The restoration of the laundry room would cost about $250,000, according to Bourque, but save the county $100,000 per year in staffing and operating efficiency.
A feasibility study in 2016 explored whether to renovate the Sanders building for a lesser cost, though county officials determined those recommendations impractical on numerous levels. Any consideration officially expired by 2018, when the new facility regulations put those recommendations out of compliance.
In the case of Sanders, Bourque said they “were struggling to deal with an expensive renovation just to make something work that no longer fit our needs.”
Renovation versus building in a new locationIn September, many delegates expressed a preference to build a new nursing home in a different location, such as Claremont or Newport, as the Unity complex was too remote and far from many families.

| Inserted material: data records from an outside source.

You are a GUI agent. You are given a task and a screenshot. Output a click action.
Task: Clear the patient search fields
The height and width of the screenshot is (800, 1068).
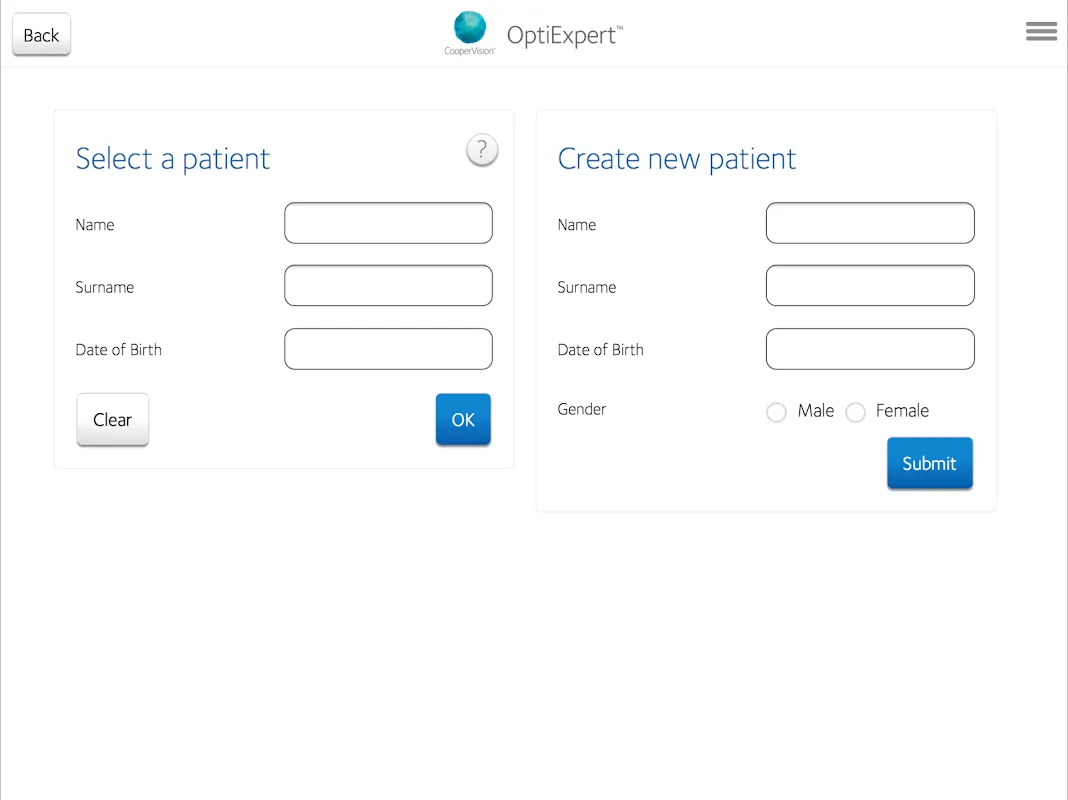(112, 419)
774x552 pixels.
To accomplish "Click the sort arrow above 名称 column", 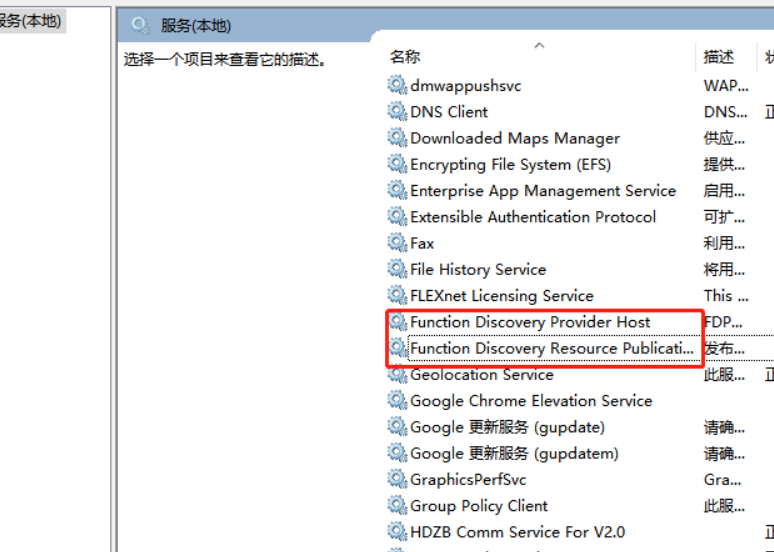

However, county officials said Monday they currently estimate that building a new facility elsewhere could cost between $75-80 million, about $20 million more than renovating the existing facility.
Much of that cost difference would be due to the projected cost of construction by 2023, which would likely be the earliest a new construction project could break ground, according to Bourque. A new construction would also require a new architecture design, at a cost of $1.5 million, and a land purchase, estimated to cost around $500,000.
A new construction would also have numerous unknown costs depending on geological findings on the property, such as soil contaminants or needed modifications to build.
County officials also say they anticipate an additional $1 million per year in operating costs by removing the nursing home from the county complex, where many savings are found through shared services with the county prison and the county’s biomass heating system.
Ferland said he also worried about whether interest rates, which are currently at historic lows, will still be favorable in a year or two.
Nelson and Sullivan County Commissioner Joe Osgood, both in attendance, said they supported the proposed renovation over starting over with a new construction.
“Financially we have already seen how much the costs can go up as we push this thing out,” Osgood said.
“This [renovation proposal] meets the needs we have now and will have for the next 60 years for the least amount of money,” Nelson said.
Asked about the possibility of building a smaller facility with fewer beds, Ferland said that maintaining the facility’s current capacity is necessary to maintain the current cost-model.
The Sullivan County Health Care facility depends heavily on having a portion of residents funded through private pay to offset expenses, as Medicaid rates do not capture the costs of care, according to the county manager.
The county’s nursing home is the second-best performing program in New Hampshire in terms of operating cost. Only Hillsborough’s nursing home operates at a surplus, while Sullivan’s nursing home “is close to breaking even,” according to Ferland. Most of the county-run homes in New Hampshire have annual deficits between $1.5 million to $2.5 million.